Irish plants latest casualty as Pfizer trims API manufacturing

By Anna Lewcock

- Last updated on GMT

Related tags Pfizer

Heavyweight Pfizer is the latest pharmaceutical to cut
manufacturing capacity and shut down plants as it announces the
closure and sale of active pharmaceutical ingredient (API)
facilities in Ireland.

Following an intense manufacturing review, Pfizer announced on Thursday that it plans to significantly reduce API manufacturing capacity over the next two years in a bid to better position itself to take advantage of 'evolving technologies' in pharmaceutical production.

The Irish plants affected by the latest decision are the Ringaskiddy site, part of which will be closed by the end of the year and result in the loss of 65 jobs, and the company's API manufacturing facility in Little Island which will have part of its API manufacturing capacity phased out in 2008 and 2009.

In addition to this, the entire Loughbeg API manufacturing site is also due to be phased out over the next two years - particularly significant as the firm only recently invested $90m (€69m) in an expansion at the plant, intended to facilitate production of the company's doomed cholesterol drug, torcetrapib.

Back in December Pfizer was forced to terminate all clinical trials of its anticipated wonder drug, as the Data Safety Monitoring Board reported an 'imbalance of mortality and cardiovascular events' in the trial subjects. Torcetrapib, to be administered in combination with Pfizer's blockbuster drug Lipitor (atorvastatin calcium), was intended as a cholesterol treatment and was portrayed as a the "most important new development in cardiovascular medicine in years."

The company initiated the largest clinical trial development programme ever at a cost of $800m and involving 25,000 patients, such was their confidence in the new drug candidate.

The enforced termination of the clinical trials and entire development programme was a bitter blow for the company, and "by far the most significant factor impacting future capacity demand in Ireland,"​ said Terry Lambe, Pfizer's vice president of manufacturing for Ireland and Singapore.

The restructuring in Ireland is part of an effort by the company to cut API manufacturing by over 40 per cent, and it intends to sell the affected API operations at Little Island and Loughbeg as going concerns in a bid to preserve jobs at the sites.

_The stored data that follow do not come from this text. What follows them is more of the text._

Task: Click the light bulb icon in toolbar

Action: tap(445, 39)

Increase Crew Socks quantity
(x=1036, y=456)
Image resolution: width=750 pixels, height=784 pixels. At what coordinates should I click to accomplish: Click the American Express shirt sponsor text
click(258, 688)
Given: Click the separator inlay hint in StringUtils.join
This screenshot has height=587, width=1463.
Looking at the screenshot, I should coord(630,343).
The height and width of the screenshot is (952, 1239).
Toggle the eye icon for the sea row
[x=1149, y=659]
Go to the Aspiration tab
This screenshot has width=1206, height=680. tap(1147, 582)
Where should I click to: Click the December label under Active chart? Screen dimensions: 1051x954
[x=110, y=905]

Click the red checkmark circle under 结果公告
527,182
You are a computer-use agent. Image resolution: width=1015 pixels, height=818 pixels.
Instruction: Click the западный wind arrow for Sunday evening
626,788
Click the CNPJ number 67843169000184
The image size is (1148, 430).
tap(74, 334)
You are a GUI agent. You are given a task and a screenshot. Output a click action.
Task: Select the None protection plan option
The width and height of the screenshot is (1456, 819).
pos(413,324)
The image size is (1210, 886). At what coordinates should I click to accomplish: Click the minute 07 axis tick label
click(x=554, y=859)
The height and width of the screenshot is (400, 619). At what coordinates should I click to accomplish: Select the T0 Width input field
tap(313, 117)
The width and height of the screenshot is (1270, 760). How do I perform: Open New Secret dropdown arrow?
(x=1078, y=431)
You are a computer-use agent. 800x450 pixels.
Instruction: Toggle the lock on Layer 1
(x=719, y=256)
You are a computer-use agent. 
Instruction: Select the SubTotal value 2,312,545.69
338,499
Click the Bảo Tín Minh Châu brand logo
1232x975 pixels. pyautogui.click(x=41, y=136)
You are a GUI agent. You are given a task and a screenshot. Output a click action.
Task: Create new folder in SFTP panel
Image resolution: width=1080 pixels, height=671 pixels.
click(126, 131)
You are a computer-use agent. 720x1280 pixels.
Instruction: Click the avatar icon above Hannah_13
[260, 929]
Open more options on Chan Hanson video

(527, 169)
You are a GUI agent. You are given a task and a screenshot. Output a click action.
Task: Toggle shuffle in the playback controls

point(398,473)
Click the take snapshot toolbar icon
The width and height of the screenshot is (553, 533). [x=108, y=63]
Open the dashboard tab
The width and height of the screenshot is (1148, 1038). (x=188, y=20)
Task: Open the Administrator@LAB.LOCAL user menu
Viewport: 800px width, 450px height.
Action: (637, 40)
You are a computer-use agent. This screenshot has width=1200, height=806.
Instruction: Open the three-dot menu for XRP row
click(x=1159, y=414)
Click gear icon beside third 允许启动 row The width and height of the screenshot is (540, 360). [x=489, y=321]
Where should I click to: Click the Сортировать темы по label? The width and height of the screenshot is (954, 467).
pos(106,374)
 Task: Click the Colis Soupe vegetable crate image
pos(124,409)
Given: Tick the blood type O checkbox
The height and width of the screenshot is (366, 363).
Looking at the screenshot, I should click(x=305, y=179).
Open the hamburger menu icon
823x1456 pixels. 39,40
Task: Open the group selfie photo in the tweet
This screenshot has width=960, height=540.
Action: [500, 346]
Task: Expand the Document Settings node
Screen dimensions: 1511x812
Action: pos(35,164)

The termination of the torcetrapib programme forced Pfizer to accelerate previously announced restructuring plans, focusing on core research and development, improving efficiency and cost-cutting. The company intends to realign its manufacturing operations around the world, reducing its global plant network by 50 per cent over a four-year period.

A few weeks after the news of the cancelled drug trial, Pfizer announced the successful sale of its consumer healthcare business to Johnson and Johnson for $16.6bn. This may have at least softened the blow of the torcetrapib disappointment, but would still seem to leave the company with a weaker pipeline considering its high expectations for the therapy and the fact that the patents for its best-seller Lipitor start to expire in 2010.

Lipitor is currently the most prescribed cholesterol-lowering therapy in the world, and in 2006 Pfizer reported actual sales of the drug totalling $12.9bn. The company also lost US exclusivity of antibiotic Zithromax (azithromycin) and antidepressant Zoloft (sertraline hydrochloride) during 2006, which had a significant revenue impact, according to the company.

"Our decision to discontinue development of torcetrapib/atorvastatin in early December 2006 was disappointing and brought into sharper focus the need to transform Pfizer over time to succeed in a dynamic healthcare marketplace,"​ said Pfizer chairman and CEO, Jeffrey Kindler.

"We are reviewing every aspect of our business."

At the end of January, Pfizer gave details of comprehensive plans aimed at establishing a smaller and more flexible cost base. The programme includes the elimination of around 10,000 positions (around 10 per cent of its global workforce), and over 20 per cent reduction in the company's European field force.

In addition to this, the company intends to close manufacturing sites in New York and Nebraska, and is selling off a third site in Germany. In research and development, the company intends to close three research sites in the US and another two in Japan and France.

"These and other actions will allow us to reduce costs in support services and 'bricks and mortar' and to redeploy hundreds of millions of dollars into the discovery and development work of our scientists,"​ said Pfizer's head of global research and development, Dr John LaMattina.